Ironic that there are tutorials for getting around the lack of a file location/url/path/filename in the MediaPromise when using CameraRoll.browseForImage()... and that method is to use a loader class to load the image content (which you can then write out to a file), but when taking video, the video content is not accessible, and instead a file location/url/path/filename is provided. Ironic that there are nearly no resources I was able to find to help with this also. grumble
I'm going to include some code chunks w/o really editing them to strip out extraneous bits because it's way past when I need to be in bed, but I wanted you to have this.

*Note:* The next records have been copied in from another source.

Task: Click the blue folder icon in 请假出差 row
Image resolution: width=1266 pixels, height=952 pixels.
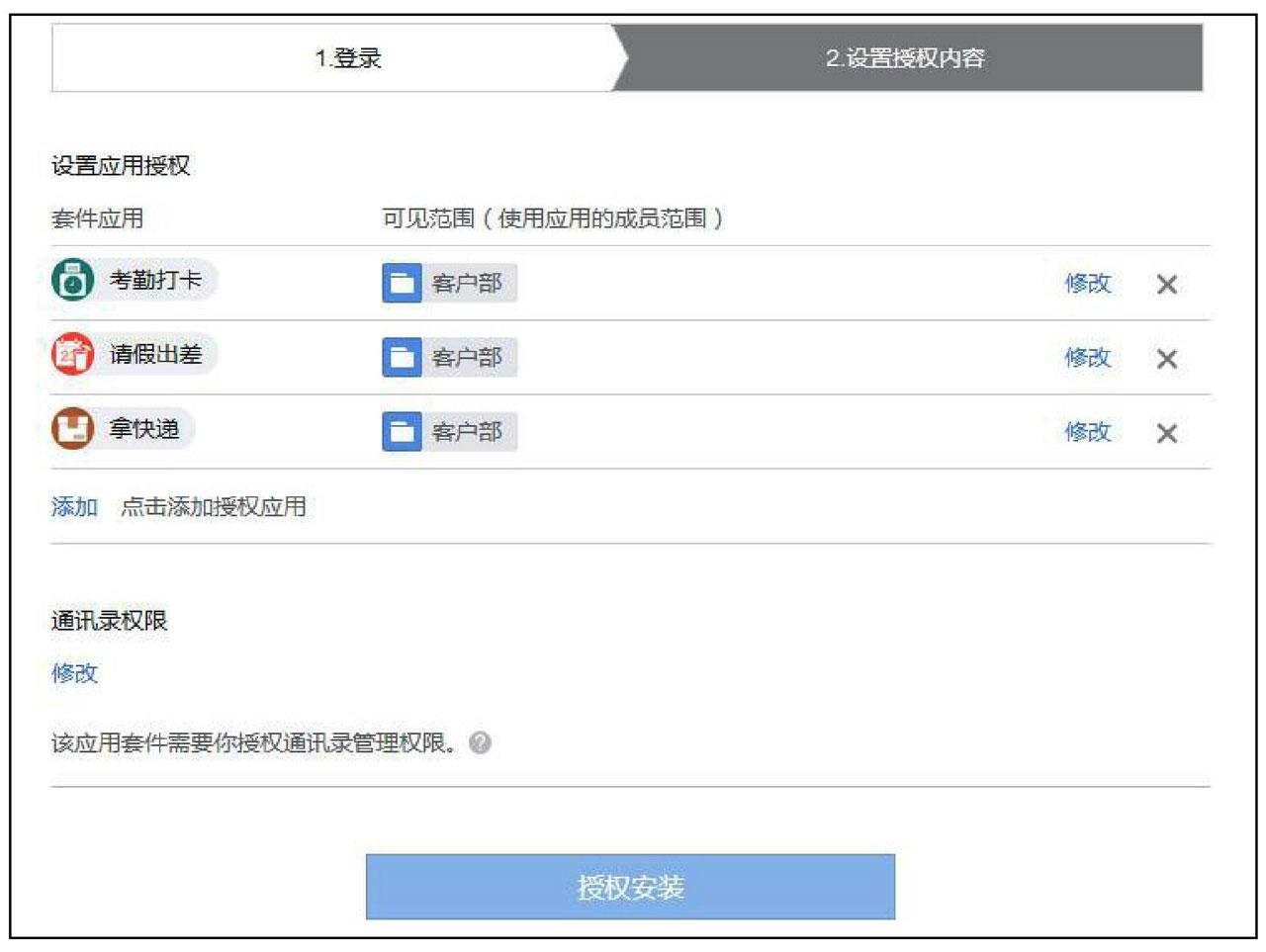Action: [x=402, y=357]
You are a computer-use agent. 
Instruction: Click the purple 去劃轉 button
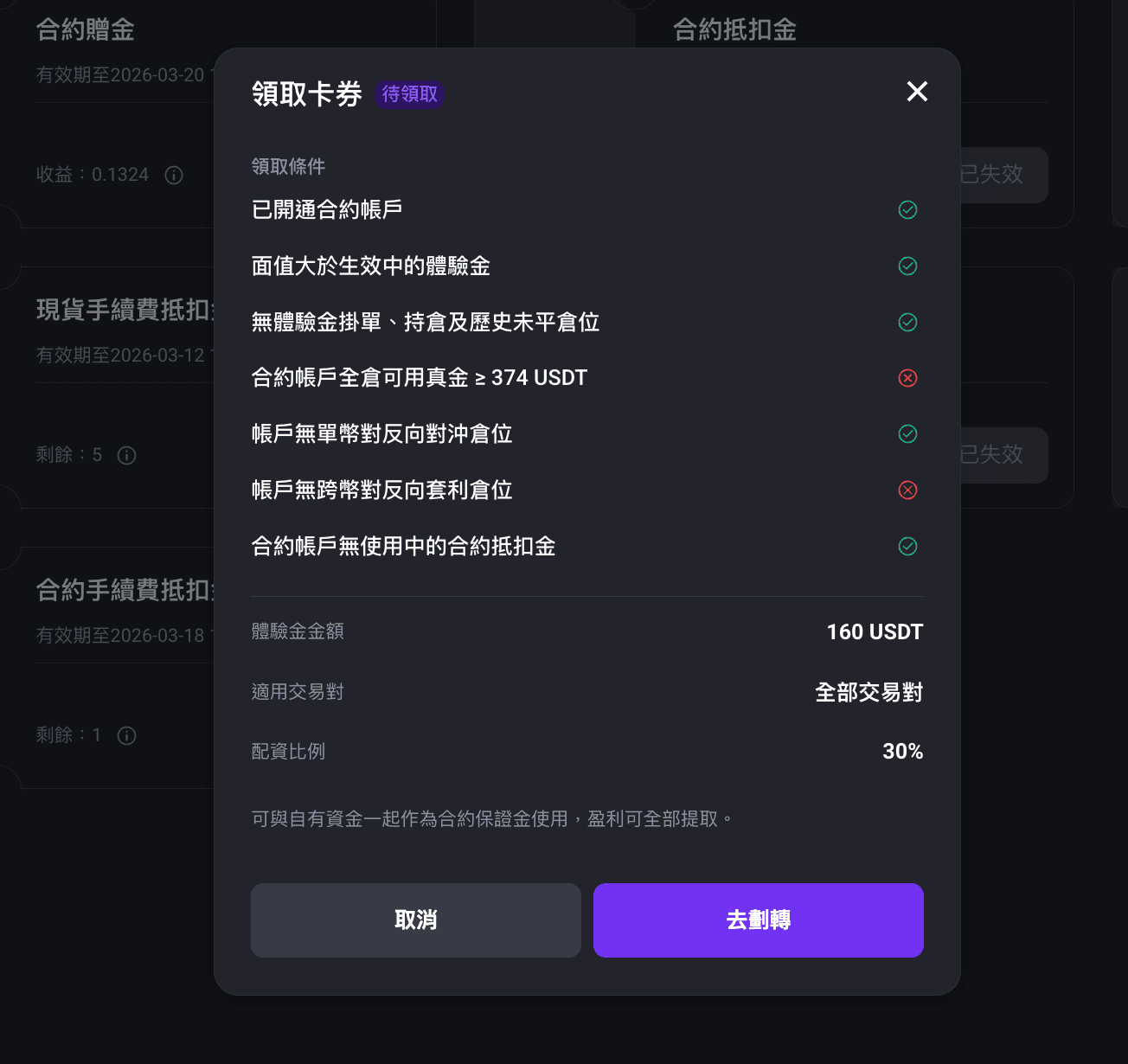(x=759, y=920)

I may come clean it up later.
This section is in a Spark SkinnablePopUpContainer and I use the same click event for several buttons, thus the below 'case' is in the switch-case in that event handler function.

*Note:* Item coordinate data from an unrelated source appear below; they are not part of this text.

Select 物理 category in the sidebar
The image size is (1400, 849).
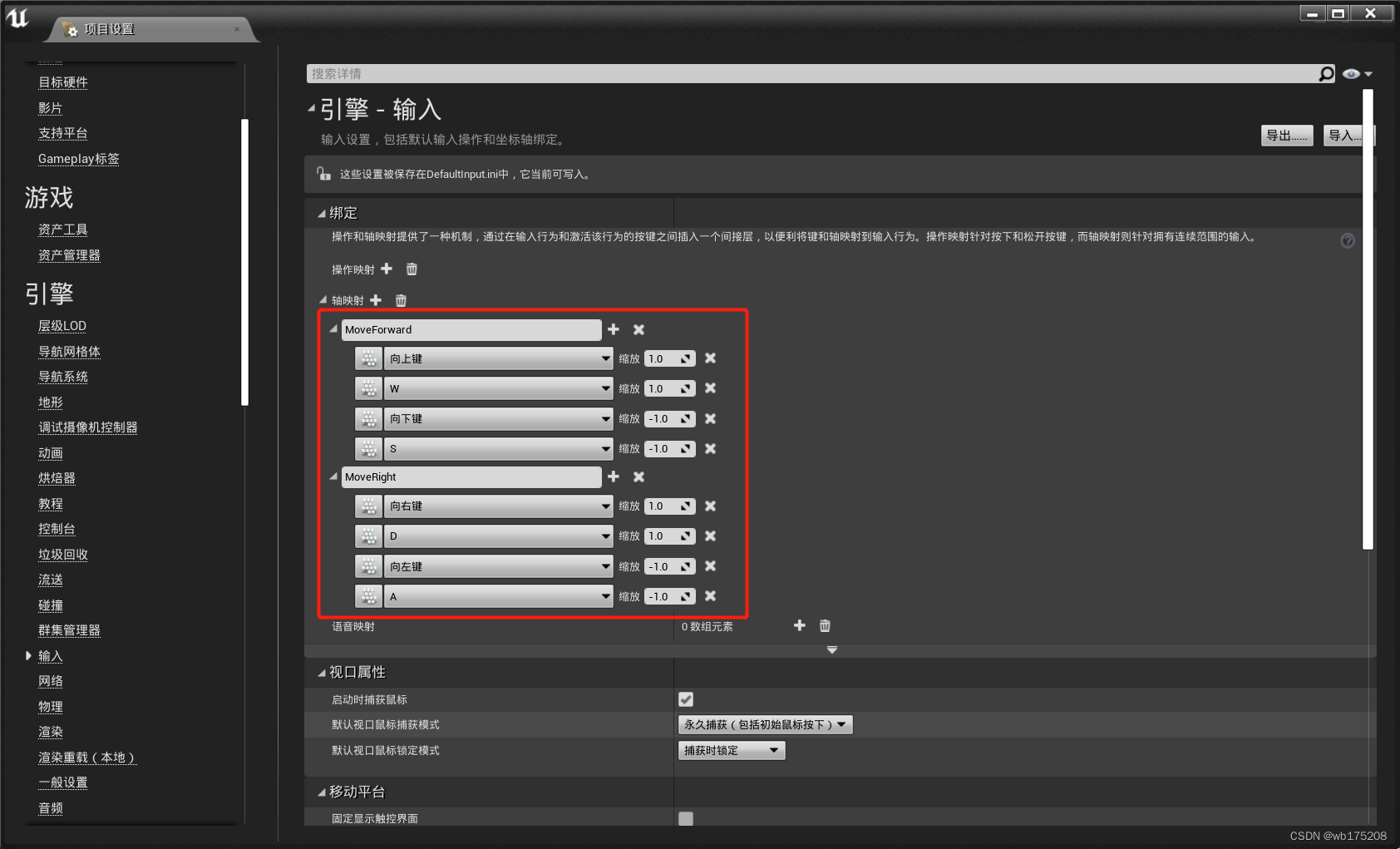(x=50, y=706)
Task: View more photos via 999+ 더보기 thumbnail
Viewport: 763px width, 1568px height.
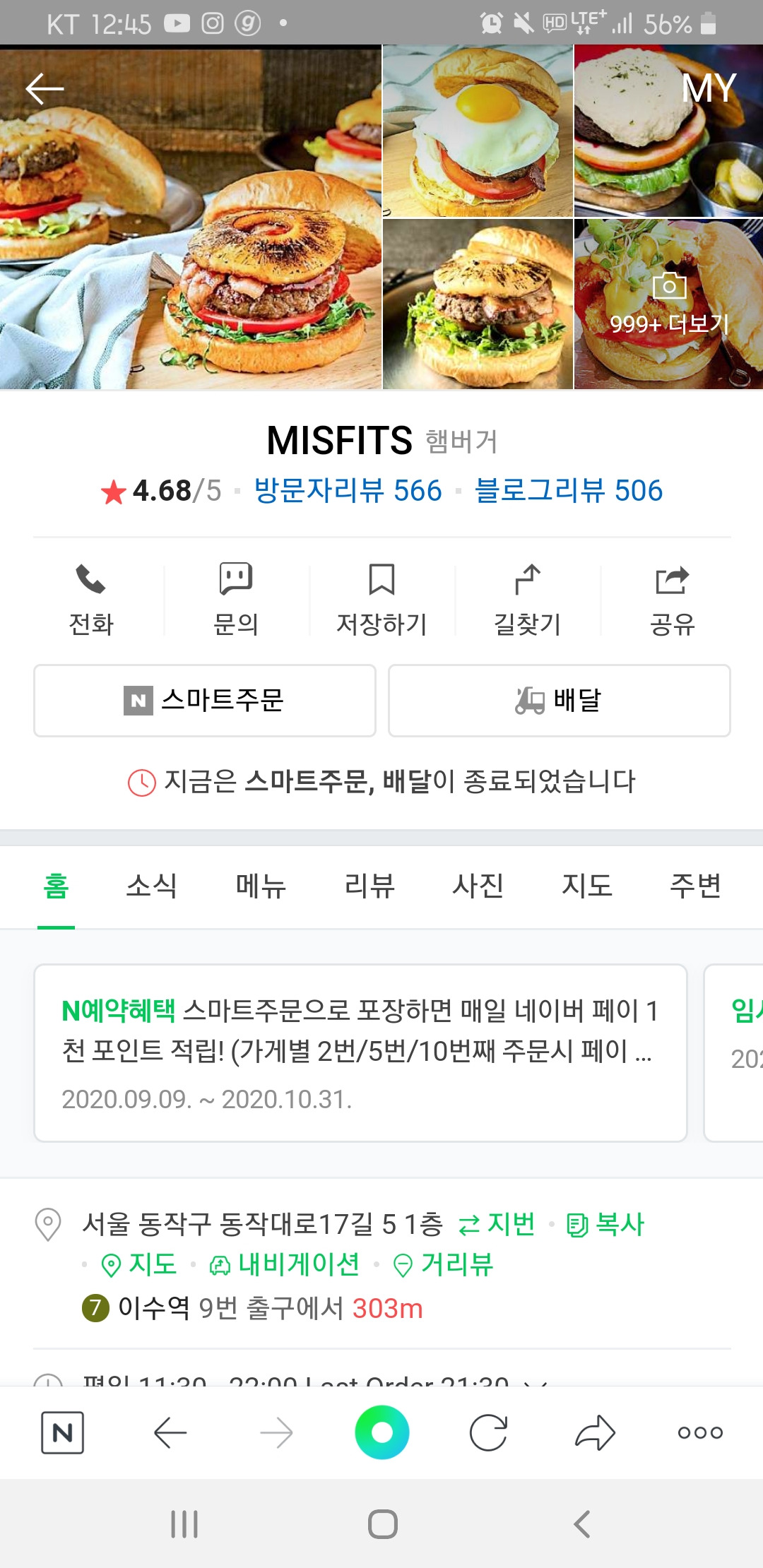Action: pyautogui.click(x=668, y=304)
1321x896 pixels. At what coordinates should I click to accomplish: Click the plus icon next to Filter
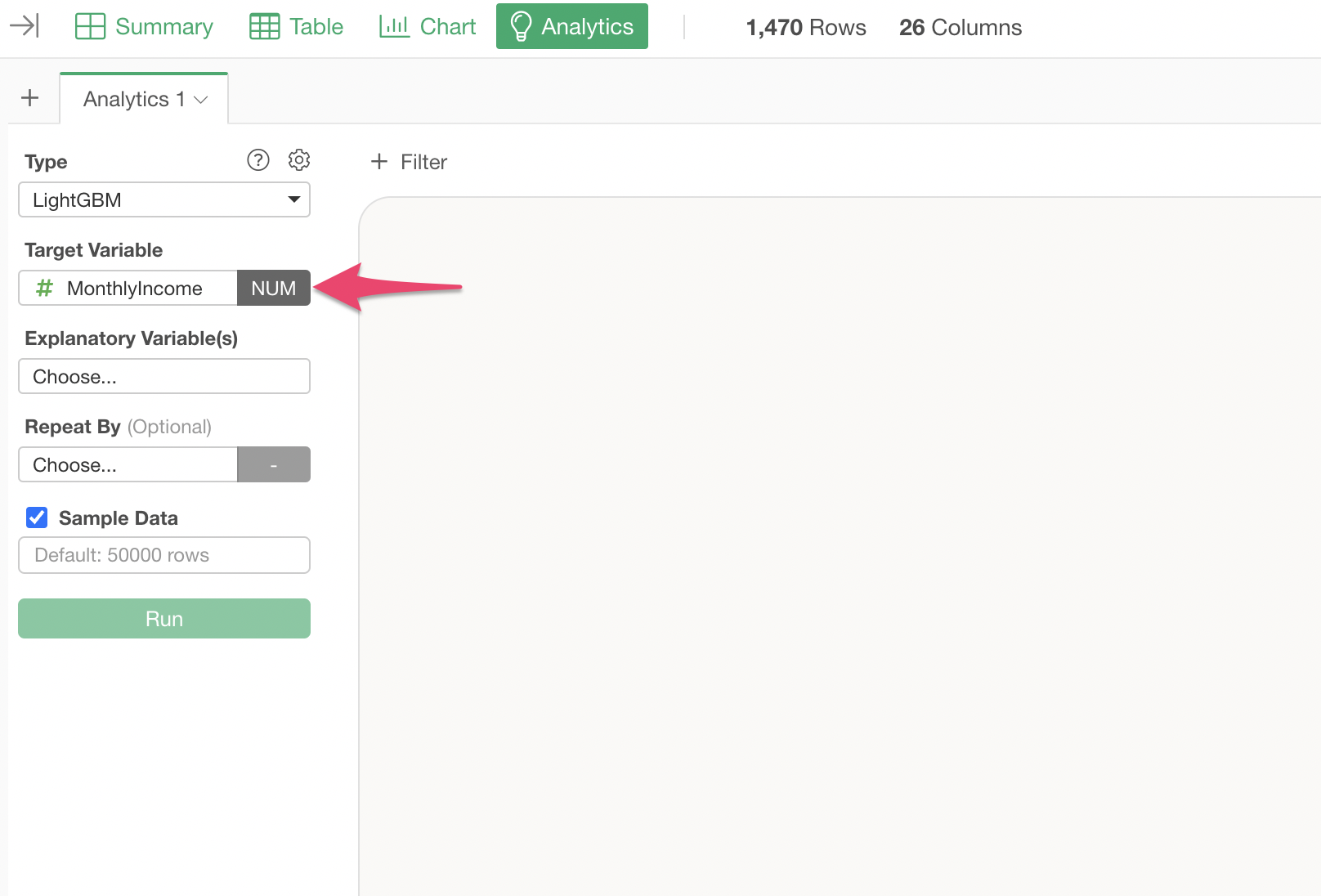point(379,162)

In case you are not familiar, the 'close(true, data)' is the method to close the SkinnablePopUpContainer, tell the parent/owner that the container was closed purposefully and that it should look for the data object being shared back (i.e., there are changes to be 'commit'ed).
case "cameraVideo":
{
if(CameraUI.isSupported)
{
camera = new CameraUI();
camera.addEventListener(MediaEvent.COMPLETE, videoMediaEventComplete);
camera.addEventListener(Event.CANCEL, cameraCanceled);
camera.addEventListener(ErrorEvent.ERROR, cameraError);
camera.launch(MediaType.VIDEO);
}
else
{
statusText.text = "Camera not supported on this device.";
startTimer();
}
break;
}
protected function cameraCanceled(event:Event):void
{
statusText.text = "Camera access canceled by user.";
startTimer();
}
protected function cameraError(event:ErrorEvent):void
{
statusText.text = "There was an error while trying to use the camera.";
startTimer();
}
protected function videoMediaEventComplete(event:MediaEvent):void
{
statusText.text="Preparing captured video...";
camera.removeEventListener(MediaEvent.COMPLETE, videoMediaEventComplete);
camera.removeEventListener(Event.CANCEL, cameraCanceled);
camera.removeEventListener(ErrorEvent.ERROR, cameraError);
var media:MediaPromise = event.data;
data.MediaType = MediaType.VIDEO;
data.MediaPromise = media;
data.source = "camera video";
close(true,data)
}
This section is the Actionscript in the close handler of the parent/owner of the SkinnablePopUpContainer (truncated once the useful code is included)
private function choosePictureLightboxClosed(event:PopUpEvent):void
{
imageButtonsActive = false;
if(event.commit)
{
this.data = event.data as Object;
filters = new Array();
selection = true;
switch(data.MediaType)
{
case MediaType.VIDEO:
{
mediaType = "video";
trace(data.MediaPromise.file.url + " - " + data.MediaPromise.relativePath + " - " +data.MediaPromise.mediaType);
var sourceFile:File = new File(data.MediaPromise.file.url);
var destinationFile:File = File.applicationStorageDirectory.resolvePath("User" +parentApplication.userid);
if(destinationFile.exists && !destinationFile.isDirectory)
{
destinationFile.deleteFile();
}
destinationFile.createDirectory();
destinationFile = destinationFile.resolvePath("Videos");
if(destinationFile.exists && !destinationFile.isDirectory)
{
destinationFile.deleteFile();
}
destinationFile.createDirectory();
destinationFile = destinationFile.resolvePath(parentApplication.userid+"Video"+new Date().getTime()+".mov");
trace(destinationFile.nativePath);
sourceFile.moveTo(destinationFile,true);
break;
}
I sure do hope this helps. This has been a very frustrating (and costly in terms of our project being government grant funded and having deadlines we utterly failed to meet), and I very much hope that these hard-won solutions might help others avoid the same experience.